P.S. If she does not want to contact the module/class/course/whatever leader, the uni should have a counsellor and/or mental health service - if she explains the situation, they should be able to issue a letter on her behalf. It is not unusual for students to spiral and feel unable to contact the responsible person directly, because they feel too much pressure. Taking babysteps can help with that.

kevinbacone · 13/08/2020 18:22

Apologies as I haven't read the full thread but if she hasn't already go to the student union and speak to the advice centre staff there. They will represent for her and may have the ability to get things sorted for her.

GreyGoose1980 · 13/08/2020 18:53

It’s important she writes herself OP rather than you writing. Like others have said they will listen to genuine mitigation as want her to do her best.

corythatwas · 13/08/2020 19:23

Thank you. However the university is shut for to covid, so she can't go face to face.

Her tutor may well be able to set up a Teams meeting (like Skype) at short notice if she needs someone to talk to- I know I would under such circumstances.

kleew1 · 13/08/2020 20:35

With covid etc I had online exams (2nd year) and every exam for some reason wouldn't up load for me. My final one being 2 and a half hours late. I emailed explaining each time (but before the dead line) and no questions were asked and I was marked without being penalised. I think Unis are really trying to work with and not against students just now. Fwiw I didn't make any late changes even tho the temptation was there!

I hope your daughter manages to get it sorted and good luck for a pass!

billybagpuss · 14/08/2020 08:46

I hope you were able to persuade her to make contact yesterday.

It’s probably not very helpful but when my dcs have needed to make contact on time sensitive things recently it’s taken forever to get a reply.

DookaDakkaDikku · 14/08/2020 09:04

If the University's policy is an hour's grace, it can't change on the course tutor's say-so. Perhaps her/she was talking generally (eg some allow a week late with a cap of 40%.) He/she might have said "by the deadline" to avoid this, possibly has a tight marking deadline

triff123 · 14/08/2020 09:18

hi, yes! she sent the email. now waiting for a reply.

OP posts:
ODFOx · 14/08/2020 09:21

I've been watching to see if she got in contact with them. Such good news that she has. I hope she gets the result she wants.

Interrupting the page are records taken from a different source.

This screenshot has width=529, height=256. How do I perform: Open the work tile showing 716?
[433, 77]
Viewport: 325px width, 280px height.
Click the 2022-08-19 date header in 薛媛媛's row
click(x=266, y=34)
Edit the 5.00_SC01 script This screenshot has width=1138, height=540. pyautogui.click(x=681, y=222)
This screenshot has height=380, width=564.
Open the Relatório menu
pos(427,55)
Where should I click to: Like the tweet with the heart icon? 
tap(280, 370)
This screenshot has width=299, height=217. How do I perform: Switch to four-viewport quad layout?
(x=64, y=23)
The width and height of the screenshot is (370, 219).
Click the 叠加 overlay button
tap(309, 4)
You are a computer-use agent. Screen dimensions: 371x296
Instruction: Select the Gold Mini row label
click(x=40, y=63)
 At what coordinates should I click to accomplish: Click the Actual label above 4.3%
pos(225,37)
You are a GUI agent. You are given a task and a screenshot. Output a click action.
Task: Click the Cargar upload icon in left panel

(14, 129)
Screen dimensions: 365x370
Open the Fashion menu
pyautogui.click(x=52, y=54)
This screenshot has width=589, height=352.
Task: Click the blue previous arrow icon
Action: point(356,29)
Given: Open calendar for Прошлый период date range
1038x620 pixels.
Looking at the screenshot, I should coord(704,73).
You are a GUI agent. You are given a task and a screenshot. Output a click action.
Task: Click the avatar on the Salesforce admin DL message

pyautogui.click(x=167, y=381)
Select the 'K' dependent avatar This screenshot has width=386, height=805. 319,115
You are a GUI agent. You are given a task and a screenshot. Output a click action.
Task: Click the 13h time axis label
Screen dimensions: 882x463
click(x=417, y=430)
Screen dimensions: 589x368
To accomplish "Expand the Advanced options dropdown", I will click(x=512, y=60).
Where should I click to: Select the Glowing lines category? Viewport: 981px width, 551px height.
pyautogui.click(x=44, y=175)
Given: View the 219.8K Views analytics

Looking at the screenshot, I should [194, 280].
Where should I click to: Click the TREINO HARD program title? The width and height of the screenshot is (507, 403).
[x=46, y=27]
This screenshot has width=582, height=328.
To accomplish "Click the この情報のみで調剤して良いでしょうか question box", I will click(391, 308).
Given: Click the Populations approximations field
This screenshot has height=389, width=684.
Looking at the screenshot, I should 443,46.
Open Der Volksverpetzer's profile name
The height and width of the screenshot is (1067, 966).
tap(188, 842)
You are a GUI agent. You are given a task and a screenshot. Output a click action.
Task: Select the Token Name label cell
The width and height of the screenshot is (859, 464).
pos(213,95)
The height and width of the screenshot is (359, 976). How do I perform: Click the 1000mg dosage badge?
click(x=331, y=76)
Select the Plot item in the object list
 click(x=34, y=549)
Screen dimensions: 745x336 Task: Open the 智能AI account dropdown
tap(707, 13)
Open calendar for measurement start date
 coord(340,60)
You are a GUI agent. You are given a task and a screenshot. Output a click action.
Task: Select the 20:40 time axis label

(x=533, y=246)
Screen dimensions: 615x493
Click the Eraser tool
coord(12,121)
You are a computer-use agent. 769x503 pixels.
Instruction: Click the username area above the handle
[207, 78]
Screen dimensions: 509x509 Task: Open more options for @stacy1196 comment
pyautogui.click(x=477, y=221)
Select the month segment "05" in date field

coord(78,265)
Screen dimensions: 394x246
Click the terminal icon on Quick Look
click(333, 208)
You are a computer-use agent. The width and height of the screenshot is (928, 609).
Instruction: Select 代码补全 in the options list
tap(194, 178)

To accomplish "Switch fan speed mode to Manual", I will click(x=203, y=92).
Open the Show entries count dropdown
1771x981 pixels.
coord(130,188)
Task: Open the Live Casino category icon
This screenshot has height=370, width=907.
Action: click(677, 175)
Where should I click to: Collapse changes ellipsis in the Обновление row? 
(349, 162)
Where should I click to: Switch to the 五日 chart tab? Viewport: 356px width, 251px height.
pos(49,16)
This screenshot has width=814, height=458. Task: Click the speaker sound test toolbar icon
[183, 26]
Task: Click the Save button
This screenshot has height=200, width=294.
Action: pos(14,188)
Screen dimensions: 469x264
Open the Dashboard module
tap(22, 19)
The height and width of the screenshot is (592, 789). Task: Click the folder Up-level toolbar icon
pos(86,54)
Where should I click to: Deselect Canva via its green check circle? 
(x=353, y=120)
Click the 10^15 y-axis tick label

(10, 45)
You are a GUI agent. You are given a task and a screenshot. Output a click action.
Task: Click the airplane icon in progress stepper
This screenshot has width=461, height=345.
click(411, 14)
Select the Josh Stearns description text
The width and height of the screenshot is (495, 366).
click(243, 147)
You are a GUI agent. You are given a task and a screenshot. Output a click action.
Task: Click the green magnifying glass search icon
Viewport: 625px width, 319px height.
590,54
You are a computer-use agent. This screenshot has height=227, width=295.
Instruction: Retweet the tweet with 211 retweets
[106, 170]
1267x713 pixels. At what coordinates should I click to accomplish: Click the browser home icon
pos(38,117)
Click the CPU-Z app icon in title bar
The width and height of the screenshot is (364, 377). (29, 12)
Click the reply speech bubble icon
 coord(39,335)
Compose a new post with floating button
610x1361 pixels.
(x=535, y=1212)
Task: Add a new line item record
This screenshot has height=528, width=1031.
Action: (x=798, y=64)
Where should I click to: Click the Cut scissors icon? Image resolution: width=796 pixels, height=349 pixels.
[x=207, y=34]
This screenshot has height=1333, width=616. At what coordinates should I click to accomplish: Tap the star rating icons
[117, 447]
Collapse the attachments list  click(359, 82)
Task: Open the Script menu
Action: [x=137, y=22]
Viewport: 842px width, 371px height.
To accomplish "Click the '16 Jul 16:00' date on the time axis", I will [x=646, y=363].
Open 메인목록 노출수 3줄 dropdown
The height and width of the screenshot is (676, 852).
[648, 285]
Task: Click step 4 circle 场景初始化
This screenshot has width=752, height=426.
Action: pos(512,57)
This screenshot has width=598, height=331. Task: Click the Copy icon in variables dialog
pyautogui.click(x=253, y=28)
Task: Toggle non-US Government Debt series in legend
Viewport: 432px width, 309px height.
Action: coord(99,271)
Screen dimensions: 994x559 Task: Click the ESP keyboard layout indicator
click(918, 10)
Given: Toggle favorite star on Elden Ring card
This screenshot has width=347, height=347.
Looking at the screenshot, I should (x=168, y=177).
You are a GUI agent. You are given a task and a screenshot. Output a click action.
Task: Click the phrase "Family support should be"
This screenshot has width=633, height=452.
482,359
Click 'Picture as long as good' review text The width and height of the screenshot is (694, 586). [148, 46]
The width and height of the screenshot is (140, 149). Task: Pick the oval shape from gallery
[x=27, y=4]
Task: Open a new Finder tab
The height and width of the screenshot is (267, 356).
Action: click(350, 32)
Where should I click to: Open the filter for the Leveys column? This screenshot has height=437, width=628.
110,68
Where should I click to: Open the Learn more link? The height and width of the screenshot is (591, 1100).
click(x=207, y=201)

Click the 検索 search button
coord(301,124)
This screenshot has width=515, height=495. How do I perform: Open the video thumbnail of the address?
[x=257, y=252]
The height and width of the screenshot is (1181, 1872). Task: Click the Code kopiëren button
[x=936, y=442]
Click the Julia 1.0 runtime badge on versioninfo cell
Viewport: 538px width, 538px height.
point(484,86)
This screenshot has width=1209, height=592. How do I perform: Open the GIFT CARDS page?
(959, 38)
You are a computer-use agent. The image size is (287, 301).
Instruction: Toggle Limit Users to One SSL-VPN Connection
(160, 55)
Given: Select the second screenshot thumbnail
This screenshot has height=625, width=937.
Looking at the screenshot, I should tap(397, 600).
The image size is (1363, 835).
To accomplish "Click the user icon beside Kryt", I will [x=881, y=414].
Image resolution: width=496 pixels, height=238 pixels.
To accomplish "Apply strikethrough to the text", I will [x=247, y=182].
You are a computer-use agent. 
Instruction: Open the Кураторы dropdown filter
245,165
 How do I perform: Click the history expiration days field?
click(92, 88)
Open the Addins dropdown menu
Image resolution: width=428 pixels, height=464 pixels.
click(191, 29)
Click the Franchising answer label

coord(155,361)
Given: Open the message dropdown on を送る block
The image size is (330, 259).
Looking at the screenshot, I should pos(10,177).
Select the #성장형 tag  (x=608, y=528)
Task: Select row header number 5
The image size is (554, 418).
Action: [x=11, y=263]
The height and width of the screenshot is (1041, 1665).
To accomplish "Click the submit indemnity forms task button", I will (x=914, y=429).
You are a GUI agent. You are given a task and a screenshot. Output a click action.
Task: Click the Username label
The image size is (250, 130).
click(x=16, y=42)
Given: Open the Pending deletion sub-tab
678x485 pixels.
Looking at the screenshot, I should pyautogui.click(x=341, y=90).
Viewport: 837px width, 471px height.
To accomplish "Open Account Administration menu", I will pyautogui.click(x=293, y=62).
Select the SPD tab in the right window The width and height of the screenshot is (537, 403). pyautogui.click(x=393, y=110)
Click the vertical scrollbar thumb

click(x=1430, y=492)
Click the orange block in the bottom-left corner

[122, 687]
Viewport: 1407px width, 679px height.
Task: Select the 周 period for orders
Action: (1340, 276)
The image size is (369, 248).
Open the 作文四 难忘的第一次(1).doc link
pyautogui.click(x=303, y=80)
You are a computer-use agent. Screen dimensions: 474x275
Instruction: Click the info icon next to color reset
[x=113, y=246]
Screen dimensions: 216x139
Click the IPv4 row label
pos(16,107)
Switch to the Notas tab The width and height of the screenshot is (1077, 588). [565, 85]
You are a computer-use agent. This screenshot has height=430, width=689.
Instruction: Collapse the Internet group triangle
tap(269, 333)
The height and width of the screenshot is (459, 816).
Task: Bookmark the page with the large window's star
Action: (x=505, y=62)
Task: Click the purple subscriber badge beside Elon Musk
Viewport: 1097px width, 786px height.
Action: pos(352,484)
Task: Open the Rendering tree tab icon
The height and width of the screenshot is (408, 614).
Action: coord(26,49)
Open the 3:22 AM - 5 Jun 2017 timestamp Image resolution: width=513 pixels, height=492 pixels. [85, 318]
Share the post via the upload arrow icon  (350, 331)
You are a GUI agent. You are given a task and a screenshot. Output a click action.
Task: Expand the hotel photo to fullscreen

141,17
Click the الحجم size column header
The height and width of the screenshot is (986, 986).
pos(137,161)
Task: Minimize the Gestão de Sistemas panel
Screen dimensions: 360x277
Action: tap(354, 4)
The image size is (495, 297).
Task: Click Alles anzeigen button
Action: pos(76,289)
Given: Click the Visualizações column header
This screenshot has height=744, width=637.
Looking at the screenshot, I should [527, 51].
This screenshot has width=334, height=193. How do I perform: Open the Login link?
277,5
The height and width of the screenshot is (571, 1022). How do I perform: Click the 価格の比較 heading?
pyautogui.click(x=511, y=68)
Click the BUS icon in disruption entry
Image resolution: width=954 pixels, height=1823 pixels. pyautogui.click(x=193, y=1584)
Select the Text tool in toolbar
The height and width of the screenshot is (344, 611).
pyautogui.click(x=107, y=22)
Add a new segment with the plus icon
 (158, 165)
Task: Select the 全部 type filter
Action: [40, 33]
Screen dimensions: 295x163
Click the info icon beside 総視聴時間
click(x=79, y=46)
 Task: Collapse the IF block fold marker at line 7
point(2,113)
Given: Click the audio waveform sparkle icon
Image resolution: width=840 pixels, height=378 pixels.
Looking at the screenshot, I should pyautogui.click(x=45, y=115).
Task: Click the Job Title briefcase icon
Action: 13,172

Ihopeyourcakeisshit · 14/08/2020 11:28

How is she today OP?

Chottie · 14/08/2020 13:13

@triff123

hi, yes! she sent the email. now waiting for a reply.
That is good news. I really hope things work out for your DD
roundtwotooto · 14/08/2020 14:06

Crossing everything for her.

Apolloanddaphne · 14/08/2020 14:12

I hope things work out for your DD.

cantstopsinginglittlebabybum · 14/08/2020 15:24

Did your dd hear back from uni?

Nothingforthcoming2020 · 14/08/2020 15:28

Hope she gets a reply soon Smile

Survivingchipandkippee · 14/08/2020 15:37

Hope it gets sorted out for her. We are all human!

Jaichangecentfoisdenom · 14/08/2020 16:36

Keeping everything crossed for her (and you!).

Chottie · 17/08/2020 13:00

@triff123

Hello - just wondering how your DD got on? - I really hope all works out for her.........

Shabooma · 17/08/2020 13:04

@triff123

hi, yes! she sent the email. now waiting for a reply.
My heart breaks for her. Please update us with how it goes. I work in a similar role (not quite) and for what it's worth if I were her tutor I would have accepted it. Flowers
ODFOx · 19/08/2020 22:35

I do hope the tutor has been able to get back to her. It's been a busy week!

whiteroseredrose · 19/08/2020 23:01

Also keeping fingers crossed for your DD.

Three years work gone for the sake of 58 minutes would be a travesty and in no ones favour.

Hopefully your DD will have had a big kick up the behind but still get her qualification.